#### Task statement:
Find the line containing "The width and" in the listing below; reproduce it and every line after, exactly. Skip pictures.

"""

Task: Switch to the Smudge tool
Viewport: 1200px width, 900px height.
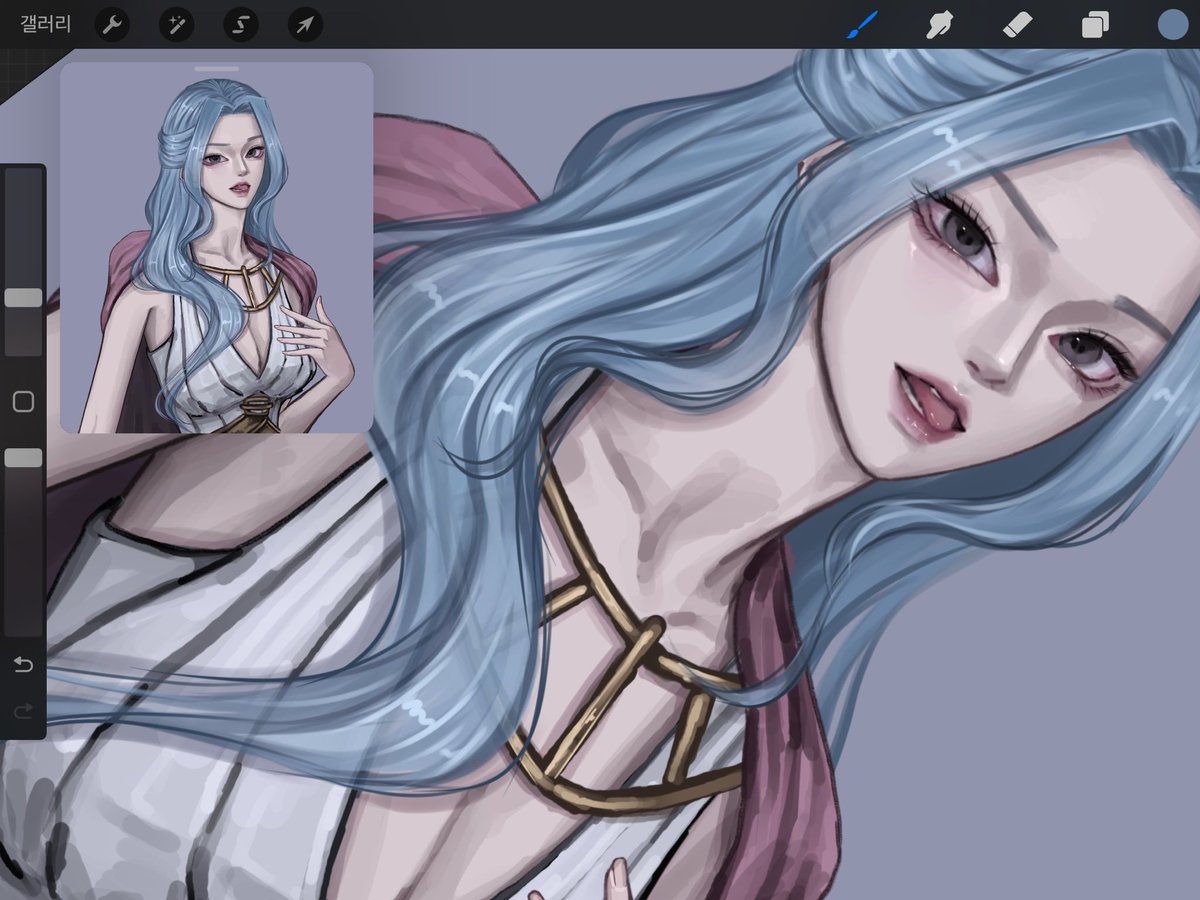Action: (x=941, y=25)
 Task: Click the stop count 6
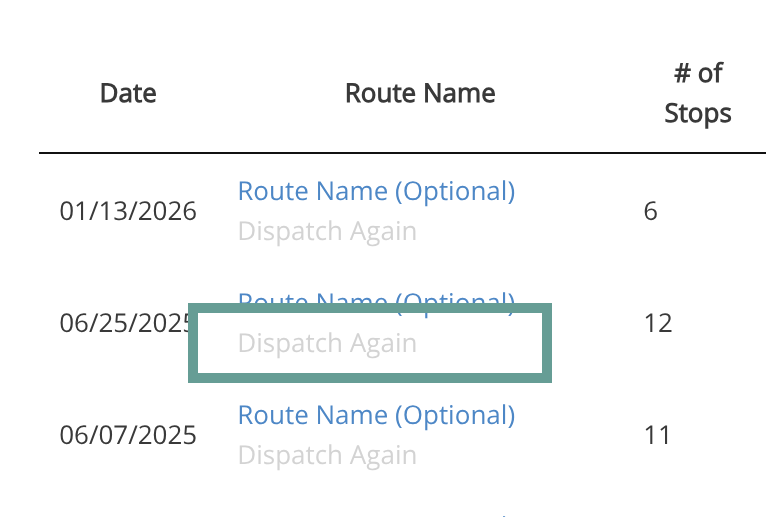coord(651,212)
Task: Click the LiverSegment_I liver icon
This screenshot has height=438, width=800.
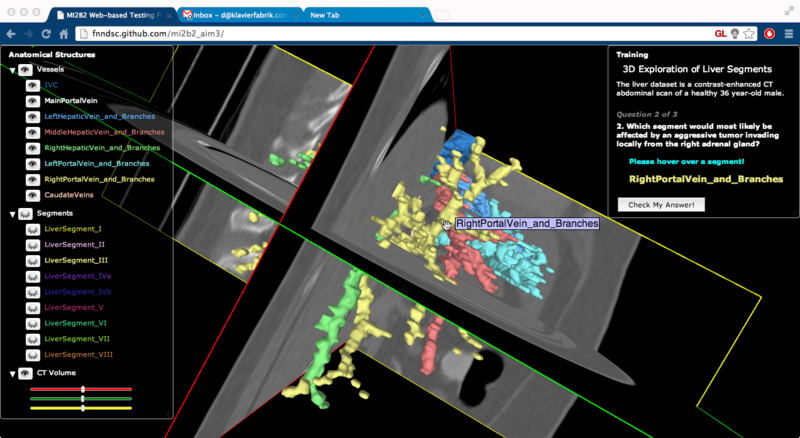Action: pos(34,230)
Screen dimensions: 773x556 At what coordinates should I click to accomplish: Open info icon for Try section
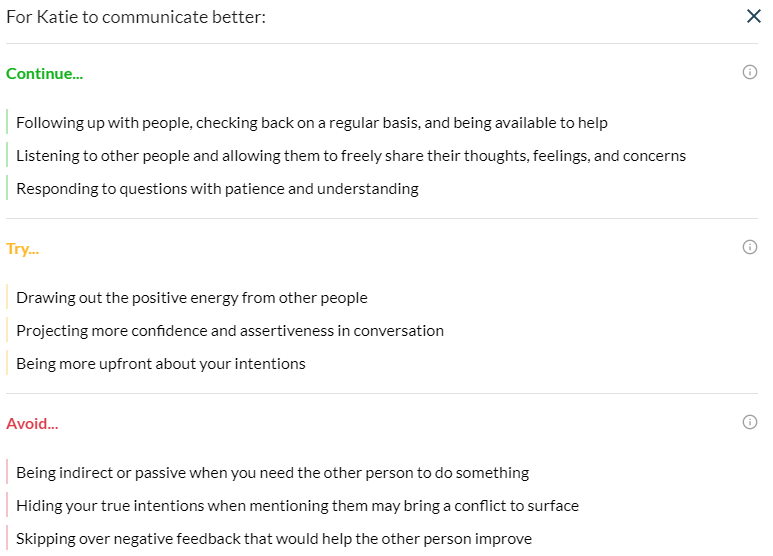tap(750, 248)
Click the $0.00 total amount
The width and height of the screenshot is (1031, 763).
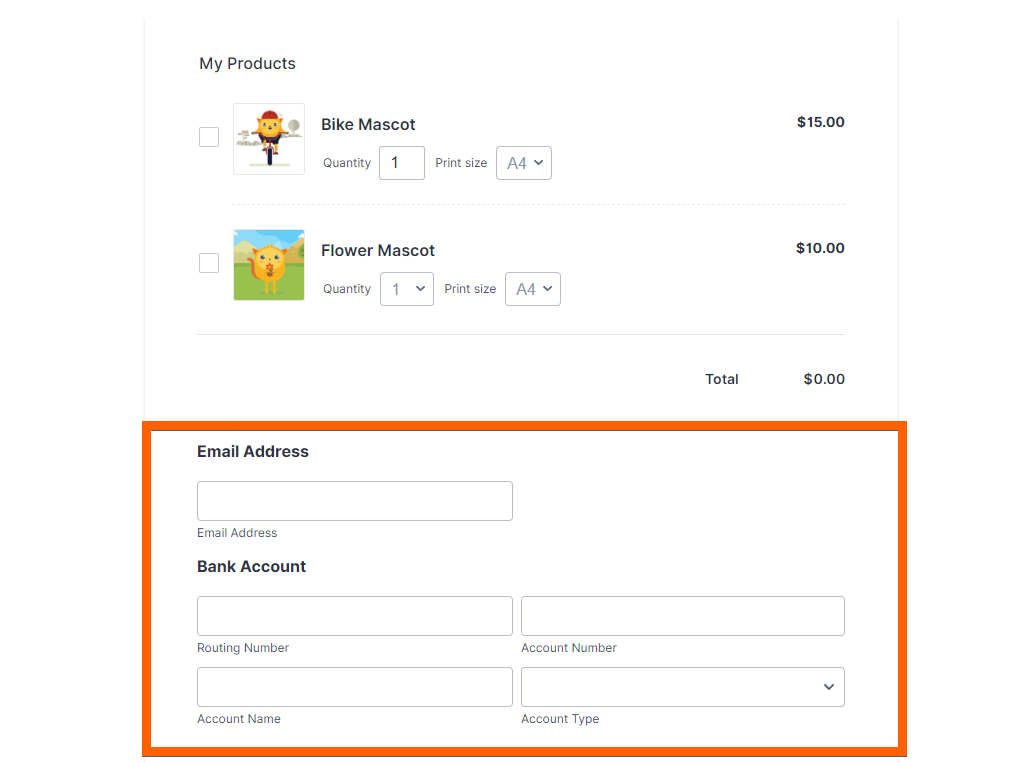(824, 379)
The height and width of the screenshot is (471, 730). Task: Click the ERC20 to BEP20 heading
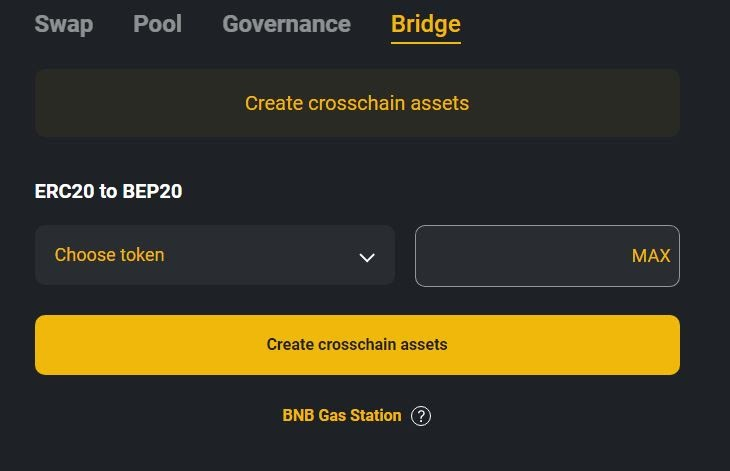(x=108, y=191)
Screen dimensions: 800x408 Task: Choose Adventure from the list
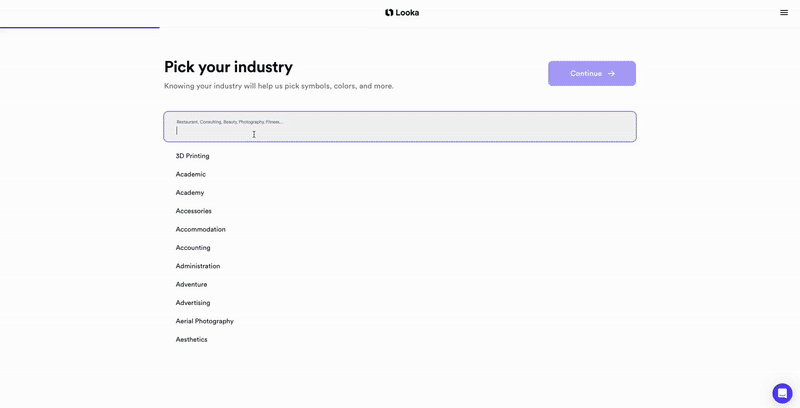pyautogui.click(x=191, y=284)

"""

#### Answer for the task:
The width and height of the screenshot is (1031, 763).
(824, 379)
The height and width of the screenshot is (471, 730). Task: Click the ERC20 to BEP20 heading
(x=108, y=191)
Screen dimensions: 800x408 Task: Choose Adventure from the list
pyautogui.click(x=191, y=284)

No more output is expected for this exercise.